Ali Akbar, or Horace Pittman, as he was previously known, died suddenly in late 2009 at the age of 64. That’s too young to die, but even so he was perhaps 20 years older than most people assumed. He would be 70 this year, and that fact is impossible to digest. He lived a life of rich, inspired adolescence.
In the ’80s, ’90s, even well into this century, he was the one whose appearance signified that this party was the right party, and that it had started. A short, tightly wound genie in colorful garb and a broad-brimmed hat, he became the wild, chthonic spirit of this city’s bohemian edges. For only that, as a walking, shouting, dancing party, he would have been well known. But in fact he was an artist, and spent most of his time working alone, to surprise us once again with his bold colors and shapes on paper or canvas.
He was originally from South Carolina, but after injuries in a rarely mentioned tour of Vietnam, he emerged in Knoxville with no explanation or apology. People argue about when he arrived, whether it was during the World’s Fair or a year or two before, but it was when punk and even hardcore punk prevailed on the westernmost blocks of Cumberland Avenue. He loved lots of music, especially jazz, but would attend punk shows as if it was all the same thing–in spite of, or maybe because of, the fact that he did not fit in. He was always the oldest attendee, and often the only black one, standing out in those crowds as a contrarian hippie, his colorful clothes and scarves at unselfconscious odds with our severe poses. A few more open-minded bands invited him to the stage as a guest vocalist, and he obliged with his own ad-libbed lyrics, with confidence and ease as if it was his job.

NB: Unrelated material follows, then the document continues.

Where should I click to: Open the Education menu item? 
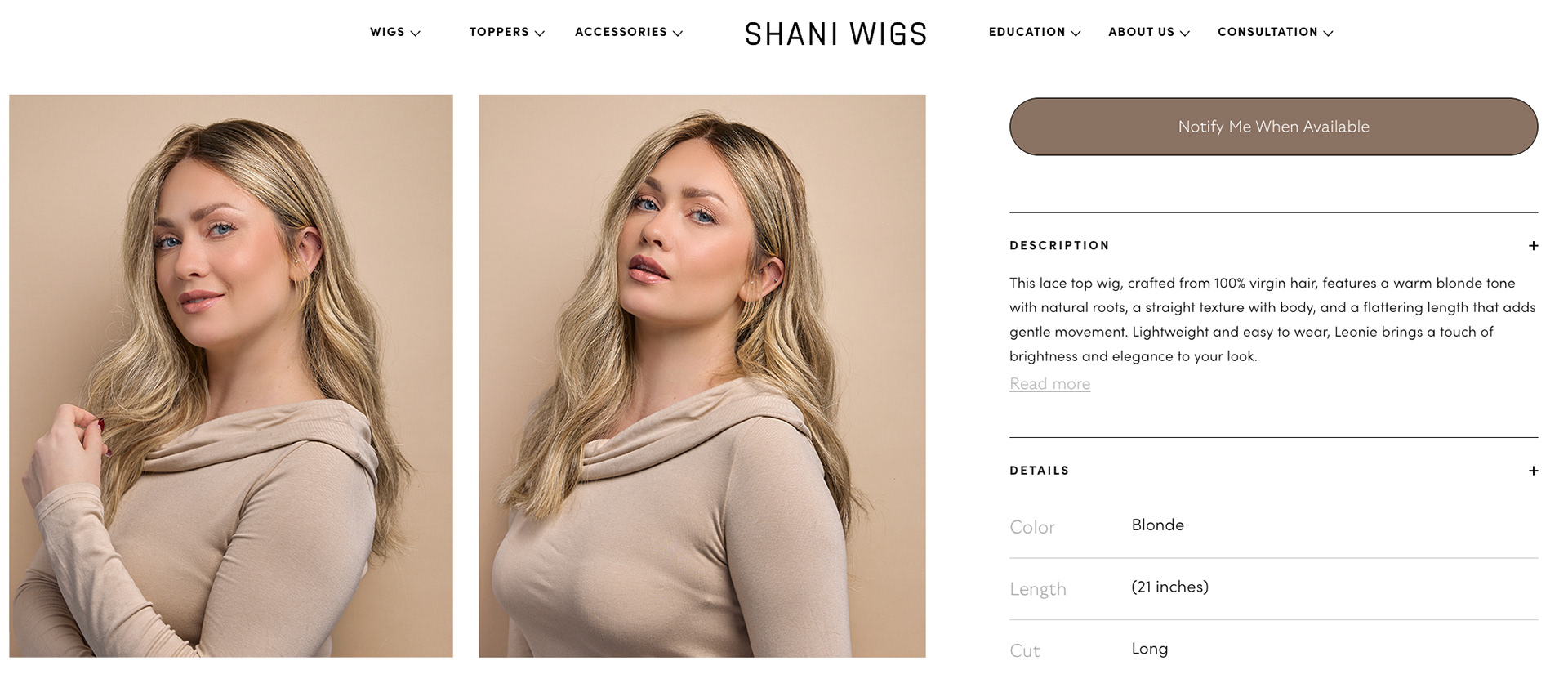pos(1035,32)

Horace was Horace, and so well known he needed no last name. But just as everyone knew him by that name, he changed it. In the early ’90s, he became Ali Akbar. “Islam is not a religion,” he told his startled friends. “It’s a way of life.” It was a way of life that seemed to oppose his own exuberant persona, and for a time he was serious, sober, deliberate. He said Islam forbade depicting human figures, and he experimented with designs and patterns. In previous years, Horace had at times seemed too extreme to last, and friends wondered if Islam was the moderating influence that would save him. He was scarce for a while, living and working alone in his apartment off Sutherland Avenue. But with time he moderated again in the other direction, and while still Ali, some of the old Horace reemerged, appearing again unexpectedly after midnight, daring us to dance.
He loved life, and for what remained of it, he kept exploring and sharing and, as far as we could tell, never slowed down. One of his paintings, “Blues Man,” which was reproduced for prints and T-shirts, became the album art for jazz pianist Donald Brown’s 1995 album, Wurd on the Skreet.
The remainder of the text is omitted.